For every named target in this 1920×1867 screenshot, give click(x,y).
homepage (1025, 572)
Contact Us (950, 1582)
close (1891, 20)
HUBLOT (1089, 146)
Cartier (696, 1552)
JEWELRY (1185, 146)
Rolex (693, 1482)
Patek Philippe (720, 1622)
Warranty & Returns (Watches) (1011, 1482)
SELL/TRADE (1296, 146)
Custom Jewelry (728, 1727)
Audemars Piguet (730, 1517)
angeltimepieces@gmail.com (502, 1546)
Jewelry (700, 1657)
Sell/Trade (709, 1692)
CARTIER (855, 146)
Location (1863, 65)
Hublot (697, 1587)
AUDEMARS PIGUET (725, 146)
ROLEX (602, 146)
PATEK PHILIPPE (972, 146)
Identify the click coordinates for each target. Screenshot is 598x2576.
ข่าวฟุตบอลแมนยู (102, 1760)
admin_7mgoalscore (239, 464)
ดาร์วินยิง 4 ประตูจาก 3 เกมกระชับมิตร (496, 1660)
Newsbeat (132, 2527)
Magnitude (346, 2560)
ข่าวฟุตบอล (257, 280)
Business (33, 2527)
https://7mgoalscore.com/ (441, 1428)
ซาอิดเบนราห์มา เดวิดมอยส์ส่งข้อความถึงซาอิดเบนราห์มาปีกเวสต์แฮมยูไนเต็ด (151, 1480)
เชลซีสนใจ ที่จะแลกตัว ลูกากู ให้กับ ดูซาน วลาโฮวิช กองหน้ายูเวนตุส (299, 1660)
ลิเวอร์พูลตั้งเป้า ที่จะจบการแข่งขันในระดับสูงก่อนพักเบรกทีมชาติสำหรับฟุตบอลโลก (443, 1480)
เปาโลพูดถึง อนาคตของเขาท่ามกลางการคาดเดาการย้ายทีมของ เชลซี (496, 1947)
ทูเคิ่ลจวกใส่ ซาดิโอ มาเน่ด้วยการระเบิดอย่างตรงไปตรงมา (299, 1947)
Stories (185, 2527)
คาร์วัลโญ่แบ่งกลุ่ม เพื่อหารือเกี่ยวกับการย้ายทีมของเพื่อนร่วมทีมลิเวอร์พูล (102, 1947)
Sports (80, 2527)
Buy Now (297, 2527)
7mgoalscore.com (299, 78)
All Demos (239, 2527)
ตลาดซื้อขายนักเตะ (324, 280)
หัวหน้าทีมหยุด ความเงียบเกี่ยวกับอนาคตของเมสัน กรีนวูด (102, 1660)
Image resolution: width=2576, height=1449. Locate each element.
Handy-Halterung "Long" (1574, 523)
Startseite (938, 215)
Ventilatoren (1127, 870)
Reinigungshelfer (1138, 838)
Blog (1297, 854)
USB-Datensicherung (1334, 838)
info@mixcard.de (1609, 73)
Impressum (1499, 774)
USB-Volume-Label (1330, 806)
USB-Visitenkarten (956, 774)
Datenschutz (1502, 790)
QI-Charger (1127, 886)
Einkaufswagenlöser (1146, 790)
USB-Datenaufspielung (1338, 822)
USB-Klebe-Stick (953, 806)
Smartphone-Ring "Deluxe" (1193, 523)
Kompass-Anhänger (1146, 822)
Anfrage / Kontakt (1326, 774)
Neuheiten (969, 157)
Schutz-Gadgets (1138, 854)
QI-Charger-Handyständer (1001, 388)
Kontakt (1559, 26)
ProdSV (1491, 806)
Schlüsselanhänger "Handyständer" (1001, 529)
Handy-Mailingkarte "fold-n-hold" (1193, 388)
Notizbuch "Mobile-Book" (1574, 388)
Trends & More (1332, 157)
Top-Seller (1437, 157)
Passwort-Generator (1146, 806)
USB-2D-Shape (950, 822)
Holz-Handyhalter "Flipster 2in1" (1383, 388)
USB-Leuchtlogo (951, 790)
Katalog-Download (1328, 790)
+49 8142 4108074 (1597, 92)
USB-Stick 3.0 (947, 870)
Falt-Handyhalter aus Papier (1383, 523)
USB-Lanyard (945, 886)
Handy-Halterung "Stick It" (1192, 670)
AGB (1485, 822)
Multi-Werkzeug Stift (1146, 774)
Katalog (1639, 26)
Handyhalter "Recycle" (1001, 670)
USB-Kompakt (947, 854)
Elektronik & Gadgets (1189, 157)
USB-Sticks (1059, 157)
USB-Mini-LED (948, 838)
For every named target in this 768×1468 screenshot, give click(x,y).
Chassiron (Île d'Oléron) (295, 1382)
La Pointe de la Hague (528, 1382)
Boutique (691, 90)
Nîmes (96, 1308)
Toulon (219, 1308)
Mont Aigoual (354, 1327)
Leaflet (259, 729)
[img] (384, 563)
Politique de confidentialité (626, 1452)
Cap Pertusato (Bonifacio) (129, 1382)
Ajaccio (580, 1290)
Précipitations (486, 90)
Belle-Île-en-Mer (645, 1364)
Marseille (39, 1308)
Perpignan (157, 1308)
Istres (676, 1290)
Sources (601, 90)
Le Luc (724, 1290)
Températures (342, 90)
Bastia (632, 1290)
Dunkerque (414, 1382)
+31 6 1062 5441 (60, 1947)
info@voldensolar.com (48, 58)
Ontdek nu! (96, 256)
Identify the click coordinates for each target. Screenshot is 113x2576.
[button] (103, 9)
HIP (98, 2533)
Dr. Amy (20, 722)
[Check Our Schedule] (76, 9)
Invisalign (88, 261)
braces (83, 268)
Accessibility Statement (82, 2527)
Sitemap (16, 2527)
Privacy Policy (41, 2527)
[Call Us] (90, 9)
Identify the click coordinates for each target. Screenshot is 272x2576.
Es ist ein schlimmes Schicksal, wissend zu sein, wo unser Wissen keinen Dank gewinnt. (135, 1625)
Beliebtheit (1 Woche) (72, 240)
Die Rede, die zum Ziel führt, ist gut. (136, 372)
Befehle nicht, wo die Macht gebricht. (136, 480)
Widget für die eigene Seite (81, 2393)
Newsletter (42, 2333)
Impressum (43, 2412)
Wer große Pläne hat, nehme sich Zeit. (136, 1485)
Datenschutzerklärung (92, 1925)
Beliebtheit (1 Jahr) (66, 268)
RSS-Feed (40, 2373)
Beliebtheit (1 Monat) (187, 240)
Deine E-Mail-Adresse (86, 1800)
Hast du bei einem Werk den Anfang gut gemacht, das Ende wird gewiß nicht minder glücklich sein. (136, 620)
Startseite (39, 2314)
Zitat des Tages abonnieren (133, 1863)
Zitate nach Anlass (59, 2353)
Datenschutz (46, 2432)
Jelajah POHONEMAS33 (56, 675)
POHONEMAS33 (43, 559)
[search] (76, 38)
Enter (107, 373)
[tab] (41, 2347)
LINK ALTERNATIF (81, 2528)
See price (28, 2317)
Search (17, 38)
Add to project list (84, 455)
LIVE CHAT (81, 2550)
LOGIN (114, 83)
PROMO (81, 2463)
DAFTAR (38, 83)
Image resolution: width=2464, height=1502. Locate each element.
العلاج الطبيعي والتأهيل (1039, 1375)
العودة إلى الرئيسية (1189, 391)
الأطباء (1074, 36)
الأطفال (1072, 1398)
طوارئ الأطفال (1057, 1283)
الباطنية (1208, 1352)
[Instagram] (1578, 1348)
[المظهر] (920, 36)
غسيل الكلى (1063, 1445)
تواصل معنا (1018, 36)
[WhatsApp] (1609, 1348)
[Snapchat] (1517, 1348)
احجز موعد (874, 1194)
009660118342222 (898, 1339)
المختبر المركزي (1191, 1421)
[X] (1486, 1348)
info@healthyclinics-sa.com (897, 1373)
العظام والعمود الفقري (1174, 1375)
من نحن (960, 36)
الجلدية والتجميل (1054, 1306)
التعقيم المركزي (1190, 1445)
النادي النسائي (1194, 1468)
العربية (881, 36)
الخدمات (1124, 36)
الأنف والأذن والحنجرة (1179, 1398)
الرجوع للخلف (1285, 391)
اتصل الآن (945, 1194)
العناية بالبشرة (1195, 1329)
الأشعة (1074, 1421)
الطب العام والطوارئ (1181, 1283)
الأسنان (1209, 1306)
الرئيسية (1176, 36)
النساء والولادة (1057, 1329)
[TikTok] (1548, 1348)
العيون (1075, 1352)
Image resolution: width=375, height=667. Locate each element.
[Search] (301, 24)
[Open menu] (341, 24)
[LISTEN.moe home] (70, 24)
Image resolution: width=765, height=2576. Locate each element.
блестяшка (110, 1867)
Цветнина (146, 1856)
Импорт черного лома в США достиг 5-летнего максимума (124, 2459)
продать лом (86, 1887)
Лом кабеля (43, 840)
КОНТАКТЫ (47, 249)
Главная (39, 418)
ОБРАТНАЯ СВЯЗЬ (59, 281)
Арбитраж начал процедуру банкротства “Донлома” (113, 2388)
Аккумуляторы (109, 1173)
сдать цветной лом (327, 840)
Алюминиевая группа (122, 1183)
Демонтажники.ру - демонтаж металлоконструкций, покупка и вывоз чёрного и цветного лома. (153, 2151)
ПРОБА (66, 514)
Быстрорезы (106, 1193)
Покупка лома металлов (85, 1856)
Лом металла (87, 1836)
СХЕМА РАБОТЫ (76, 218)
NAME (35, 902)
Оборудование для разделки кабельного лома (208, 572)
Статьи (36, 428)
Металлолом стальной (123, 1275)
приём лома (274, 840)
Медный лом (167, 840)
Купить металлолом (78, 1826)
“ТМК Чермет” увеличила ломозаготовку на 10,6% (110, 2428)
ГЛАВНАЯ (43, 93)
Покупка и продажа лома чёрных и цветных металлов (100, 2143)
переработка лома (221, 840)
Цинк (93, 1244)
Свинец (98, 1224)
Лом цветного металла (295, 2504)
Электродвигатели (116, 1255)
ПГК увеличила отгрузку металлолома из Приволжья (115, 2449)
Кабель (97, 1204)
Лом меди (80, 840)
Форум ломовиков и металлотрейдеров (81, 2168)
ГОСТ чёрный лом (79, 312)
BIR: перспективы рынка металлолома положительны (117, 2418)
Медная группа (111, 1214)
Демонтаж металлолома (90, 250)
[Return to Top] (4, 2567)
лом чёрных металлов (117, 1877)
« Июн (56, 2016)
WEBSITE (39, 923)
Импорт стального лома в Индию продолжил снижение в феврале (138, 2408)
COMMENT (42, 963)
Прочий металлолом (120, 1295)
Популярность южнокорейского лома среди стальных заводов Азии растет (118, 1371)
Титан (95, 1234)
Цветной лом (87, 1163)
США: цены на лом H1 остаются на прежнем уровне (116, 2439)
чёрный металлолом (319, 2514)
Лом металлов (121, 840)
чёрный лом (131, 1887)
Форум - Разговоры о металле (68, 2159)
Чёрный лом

INSTRUCTIONS FOR THE TASK: Return only the stretch of the material above from the line holding "Лом меди (80, 840)" through the line holding "Прочий металлолом (120, 1295)", copied exactly.

EXERCISE RESULT:
Лом меди (80, 840)
Форум ломовиков и металлотрейдеров (81, 2168)
ГОСТ чёрный лом (79, 312)
BIR: перспективы рынка металлолома положительны (117, 2418)
Медная группа (111, 1214)
Демонтаж металлолома (90, 250)
[Return to Top] (4, 2567)
лом чёрных металлов (117, 1877)
« Июн (56, 2016)
WEBSITE (39, 923)
Импорт стального лома в Индию продолжил снижение в феврале (138, 2408)
COMMENT (42, 963)
Прочий металлолом (120, 1295)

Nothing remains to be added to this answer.